Causeur. Après avoir écrit la biographie d’Antoine Crozat, financier devenu milliardaire sous Louis XIV, pourquoi vous être intéressé aux frères Goncourt ?

Pierre Ménard. Le fait que le nom des Goncourt soit connu, mais que seules quelques personnes sachent ce qui se cachait derrière a piqué ma curiosité. C’est par leur Journal que je suis entré dans leur univers. Dans la lignée de Saint-Simon, ces deux chroniqueurs acérés ont croqué sans complaisance le Paris des arts, avec pour toile de fond une France en pleine mutation.

De quel milieu social sont issus Edmond (1822-1896) et Jules (1830-1870) de Goncourt ?
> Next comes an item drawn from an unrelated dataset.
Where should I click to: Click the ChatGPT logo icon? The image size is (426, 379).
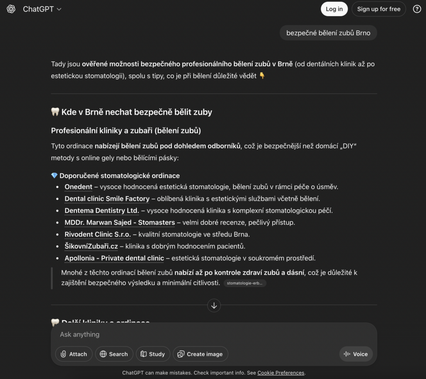tap(11, 9)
Bien que les journalistes aient souvent fait d’eux à la fin du XIXe siècle de grands seigneurs lorrains, les Goncourt sont issus d’un milieu plus modeste, à la frontière entre la bourgeoisie de province et la petite noblesse. Leur nom vient d’ailleurs de l’achat de la terre de Goncourt par leur bisaïeul, deux ans à peine avant le début de la Révolution. Au XVIIe siècle, leurs ancêtres étaient fermiers, puis juristes. Leur arbre généalogique les apparente donc à un échantillon varié de la société, allant de ministres de Louis XVI à des notables lorrains. Leur grand-père paternel a été assez proche des jacobins sous la Révolution avant de s’ériger en défenseur du trône et de l’autel. Quant à leur père, c’est un héros de l’Empire qui s’est battu avec grand courage sur les champs de bataille et vit dans le culte de l’épopée napoléonienne. Relativement aisés avec 150 hectares de terres, ils pourront se consacrer à l’écriture sans avoir besoin de travailler.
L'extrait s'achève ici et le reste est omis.